The conclusion of the study was that it was almost impossible to define a successful reunion. Most often, both parties lowered their expectations. Adoptees allowed a bit of mothering and biological mothers allowed more of a friendship type relationship.
Interesting stuff! Any comments?
7 responses so far ↓
Suz // January 8, 2009 at 8:34 am |
I would agree with a massive lowering of expectations on my part. While I never expected to reclaim a child and suddenly be mom, I did hope/expect to be treated at least at stranger level with some degree of respect and interest in me as a person, her kin, etc. There has been none. I have therefore lowered my expectations in that regard and have indeed adapted a something is better than nothing attitude.
I keep in touch and leave doors open but I have learned to expect nothing at all in return.
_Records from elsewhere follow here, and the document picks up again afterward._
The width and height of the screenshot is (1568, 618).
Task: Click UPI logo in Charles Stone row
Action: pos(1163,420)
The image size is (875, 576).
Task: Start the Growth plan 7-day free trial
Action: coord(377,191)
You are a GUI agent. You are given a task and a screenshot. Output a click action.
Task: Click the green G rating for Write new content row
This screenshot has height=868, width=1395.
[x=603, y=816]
marleen // July 11, 2009 at 2:08 am |
My husband and I before we married had a daughter together and she was adopted thru Catholic Social Services. She is now 32. She contacted us in December 2008. We exchanged letters and made plans to see her in June 2009. She met us at the airport with out 7 y/o granddaughter. We had a great time with the granddaughter and went to our daughter’s house for dinner. Things seemed to go great. The next day she was standoffish and said her daughter could not spend afternoon with us–she had to see her “grandparents”. (The adoptive parents. The next day she called and told us she had no room in her life for us. The following day she called and said we misunderstood her and our granddaughter wanted to see us. We had already made plans to leave so we told her that. We are now at home and it has been two weeks since we have heard anything from her. She did say we could write our granddaughter. I;m trying to come to terms with what happened. Your experience sounds like ours. Did it get better? Catholic Social Services told us that adoptive children do this–one moment they accept you the next they pull back. Any comments would help. How did you come to grips with expecting nothing
Reunited Dan // January 8, 2009 at 10:39 am |
Hi Suz,
I can’t begin to figure out her resistance to a relationship with you. I remember when I first made contact with B., she was very resistant. I think other forces were at work but I couldn’t understand at all.
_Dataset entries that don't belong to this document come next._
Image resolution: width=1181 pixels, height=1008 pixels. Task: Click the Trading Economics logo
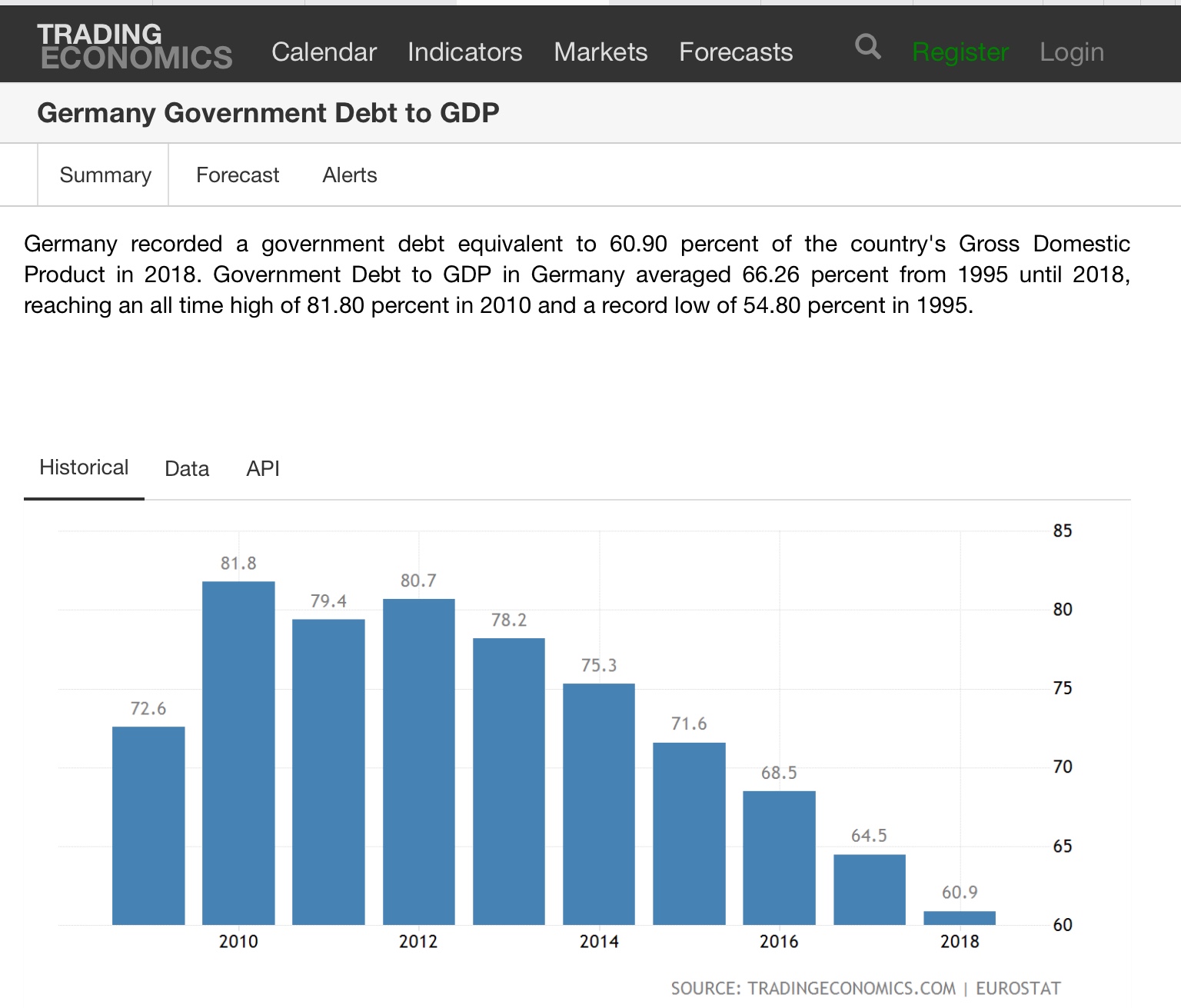135,46
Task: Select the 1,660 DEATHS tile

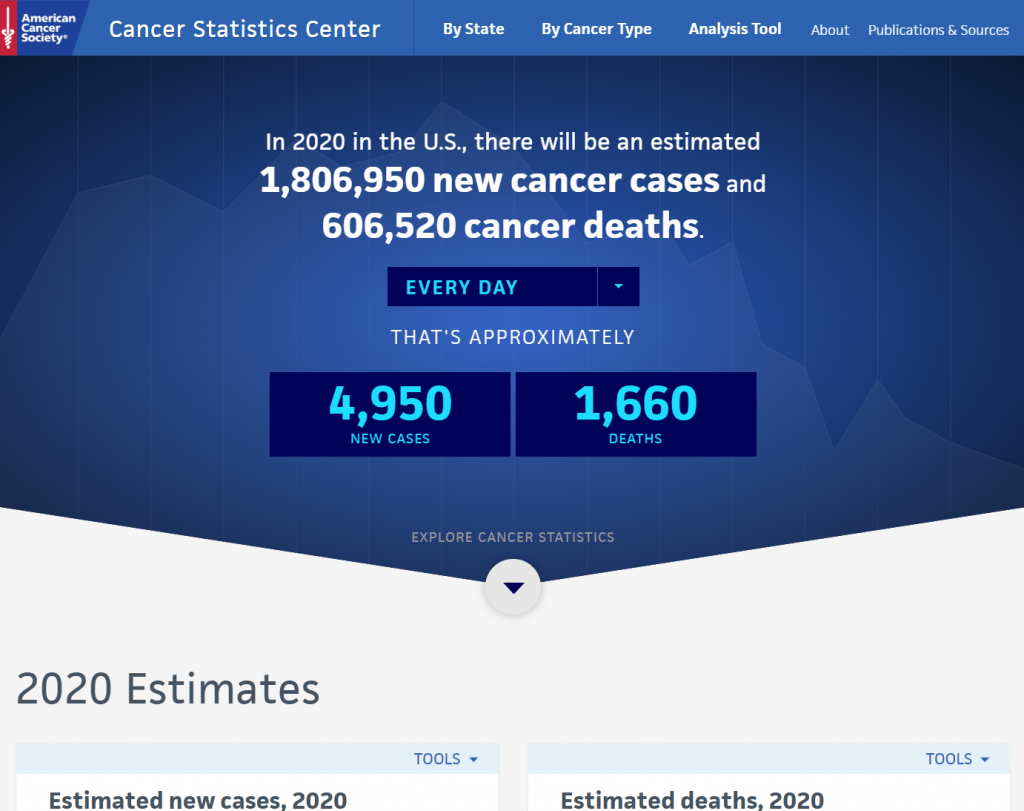Action: point(635,414)
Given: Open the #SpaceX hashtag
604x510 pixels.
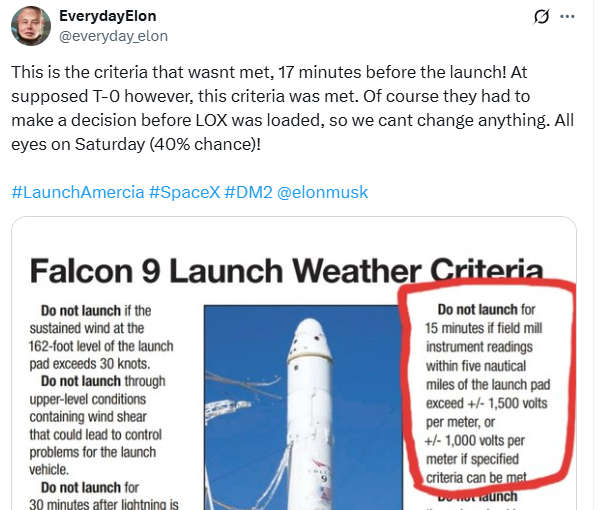Looking at the screenshot, I should pyautogui.click(x=186, y=192).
If only life was simple…sigh!
Dan
Margie // January 8, 2009 at 11:16 am |
Thanks for posting this, very interesting.
Jasmin // January 9, 2009 at 5:19 am |
Hi Dan
Interesting post, I have to agree with your comment, more often than not reunions are affected by other forces that are at work. In my case it was my husband that put up barriers. Life as you say is not always all that simple.
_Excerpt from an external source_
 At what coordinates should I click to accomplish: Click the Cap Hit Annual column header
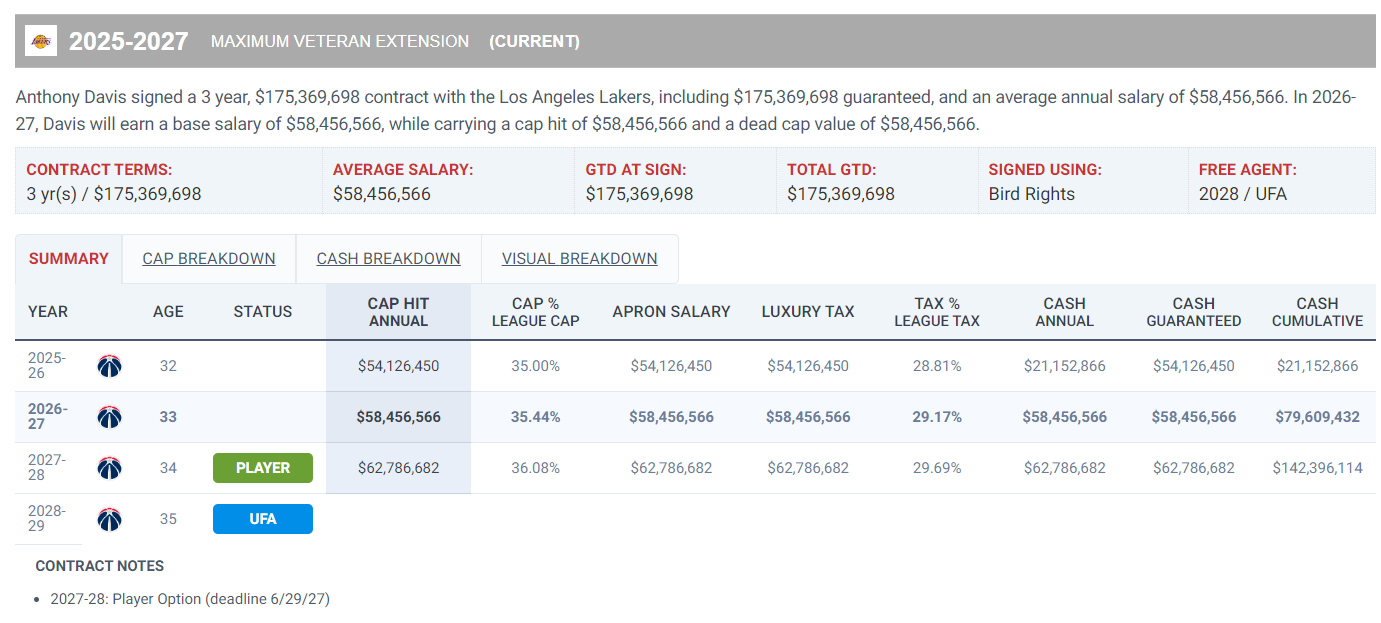[398, 312]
Dale // January 9, 2009 at 1:10 pm |
Dan;
The results of the study are right on for my situation, at least for the first year. I think my son would have been very happy to just meet me an then go on as usual. I have pretty much been the driving force in continuing a relationship that he is now gladly and willingly a part of. He is still struggling to ‘put me some where in his head.’ I am now considered a loving Aunt. I refuse to let him call me Aunt Dale, just Dale and my grandchildren call me Miss Dale. It is all such a process and there are so many issues and so much grief and loss mixed in with the joy and happiness. Such an incredibly wonderful and difficult journey.
I am off to visit my son on January 17, I am quite excited and yet anxious too. I will be attending his Sunday school class and church and a picnic with his Mom and sister and family.
I am a strong, loving woman and this brings me to my knees emotionally.
Wish me luck.
elisabethak // September 20, 2009 at 7:50 am |
Hi Dan,
I’m one of those Australians you read about and I’ve just started my own reunion search. I’m wondering whether many adoptees had feelings of anti-climax at all, after ending their search (ie. putting an end to that oh-so-intriguing mystery factor). If you could sling me the links to those studies, I’d be grateful. I’m sorry to read yours ended with a grave.